TASK OBJECTIVE:
Each line that has the string "Backyard" must be copied from the records below.
DATASET CONTENT section start
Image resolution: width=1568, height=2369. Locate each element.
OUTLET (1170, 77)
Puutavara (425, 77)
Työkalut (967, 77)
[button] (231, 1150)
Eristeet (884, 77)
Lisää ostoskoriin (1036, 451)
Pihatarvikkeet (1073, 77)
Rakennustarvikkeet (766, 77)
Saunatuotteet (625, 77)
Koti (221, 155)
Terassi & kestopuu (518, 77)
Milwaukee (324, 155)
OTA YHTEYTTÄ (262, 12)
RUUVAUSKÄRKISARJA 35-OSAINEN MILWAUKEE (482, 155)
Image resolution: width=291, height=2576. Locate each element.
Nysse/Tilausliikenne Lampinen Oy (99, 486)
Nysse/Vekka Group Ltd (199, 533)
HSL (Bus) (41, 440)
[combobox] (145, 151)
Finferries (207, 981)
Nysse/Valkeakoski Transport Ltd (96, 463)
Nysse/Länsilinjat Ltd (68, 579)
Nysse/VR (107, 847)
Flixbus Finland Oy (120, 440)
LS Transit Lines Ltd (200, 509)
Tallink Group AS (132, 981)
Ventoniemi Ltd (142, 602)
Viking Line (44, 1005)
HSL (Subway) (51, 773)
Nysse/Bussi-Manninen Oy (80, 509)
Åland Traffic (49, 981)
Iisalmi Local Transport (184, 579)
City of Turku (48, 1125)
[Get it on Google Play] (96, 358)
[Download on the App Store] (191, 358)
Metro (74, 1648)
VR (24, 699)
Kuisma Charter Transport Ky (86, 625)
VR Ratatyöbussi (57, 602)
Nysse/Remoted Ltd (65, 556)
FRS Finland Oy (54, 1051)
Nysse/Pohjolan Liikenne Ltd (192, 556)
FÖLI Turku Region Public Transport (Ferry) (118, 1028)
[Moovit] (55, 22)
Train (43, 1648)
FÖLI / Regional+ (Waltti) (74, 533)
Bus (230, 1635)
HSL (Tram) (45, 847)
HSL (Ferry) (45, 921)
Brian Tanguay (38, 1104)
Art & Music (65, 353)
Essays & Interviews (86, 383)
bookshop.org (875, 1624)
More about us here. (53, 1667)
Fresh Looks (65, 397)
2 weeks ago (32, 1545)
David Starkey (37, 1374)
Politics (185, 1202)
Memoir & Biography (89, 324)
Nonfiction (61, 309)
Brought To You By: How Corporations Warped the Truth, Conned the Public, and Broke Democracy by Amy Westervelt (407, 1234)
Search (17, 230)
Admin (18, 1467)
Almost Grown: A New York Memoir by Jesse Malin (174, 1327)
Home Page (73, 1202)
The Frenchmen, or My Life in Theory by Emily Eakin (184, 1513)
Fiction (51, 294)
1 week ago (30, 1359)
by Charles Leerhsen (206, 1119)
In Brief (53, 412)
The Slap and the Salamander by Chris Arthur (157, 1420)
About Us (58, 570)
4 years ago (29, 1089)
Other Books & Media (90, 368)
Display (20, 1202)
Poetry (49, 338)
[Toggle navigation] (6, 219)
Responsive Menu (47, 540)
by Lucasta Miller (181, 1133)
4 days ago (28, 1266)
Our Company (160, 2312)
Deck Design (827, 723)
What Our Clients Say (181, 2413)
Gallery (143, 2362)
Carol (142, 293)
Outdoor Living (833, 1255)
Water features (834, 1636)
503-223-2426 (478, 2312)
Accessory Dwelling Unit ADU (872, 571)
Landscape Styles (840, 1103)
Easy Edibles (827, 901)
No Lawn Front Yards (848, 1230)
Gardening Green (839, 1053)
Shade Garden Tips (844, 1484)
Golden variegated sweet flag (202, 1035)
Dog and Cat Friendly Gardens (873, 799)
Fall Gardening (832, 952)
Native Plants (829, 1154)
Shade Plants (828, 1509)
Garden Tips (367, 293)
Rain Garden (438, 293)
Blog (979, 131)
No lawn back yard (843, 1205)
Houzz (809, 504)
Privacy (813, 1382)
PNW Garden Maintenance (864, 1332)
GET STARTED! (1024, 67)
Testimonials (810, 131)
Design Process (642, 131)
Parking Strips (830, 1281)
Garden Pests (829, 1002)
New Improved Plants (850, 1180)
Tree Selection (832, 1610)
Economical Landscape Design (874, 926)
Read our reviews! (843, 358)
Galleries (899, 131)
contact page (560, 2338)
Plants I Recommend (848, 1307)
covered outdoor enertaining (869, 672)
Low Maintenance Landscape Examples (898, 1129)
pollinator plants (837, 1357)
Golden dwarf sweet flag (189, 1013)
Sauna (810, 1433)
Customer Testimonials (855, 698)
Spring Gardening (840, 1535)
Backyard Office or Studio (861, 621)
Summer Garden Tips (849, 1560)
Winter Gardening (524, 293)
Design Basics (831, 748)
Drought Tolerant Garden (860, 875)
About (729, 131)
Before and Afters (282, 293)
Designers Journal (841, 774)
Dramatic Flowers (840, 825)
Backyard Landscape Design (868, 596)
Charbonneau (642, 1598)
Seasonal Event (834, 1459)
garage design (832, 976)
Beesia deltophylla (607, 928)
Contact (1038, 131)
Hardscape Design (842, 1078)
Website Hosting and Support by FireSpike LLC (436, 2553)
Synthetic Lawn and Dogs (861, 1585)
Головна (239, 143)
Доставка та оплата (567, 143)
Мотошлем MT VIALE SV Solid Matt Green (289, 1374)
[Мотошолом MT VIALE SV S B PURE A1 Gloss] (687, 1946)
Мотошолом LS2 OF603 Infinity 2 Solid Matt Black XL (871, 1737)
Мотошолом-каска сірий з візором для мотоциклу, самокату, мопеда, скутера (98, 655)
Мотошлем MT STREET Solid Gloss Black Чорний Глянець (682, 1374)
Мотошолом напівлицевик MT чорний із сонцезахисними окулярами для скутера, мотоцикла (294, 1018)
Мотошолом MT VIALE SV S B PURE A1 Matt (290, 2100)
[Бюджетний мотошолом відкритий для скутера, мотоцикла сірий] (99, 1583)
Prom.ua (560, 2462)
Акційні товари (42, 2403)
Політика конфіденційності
DATASET CONTENT section end
RESPONSE BELOW:
Backyard Office or Studio (861, 621)
Backyard Landscape Design (868, 596)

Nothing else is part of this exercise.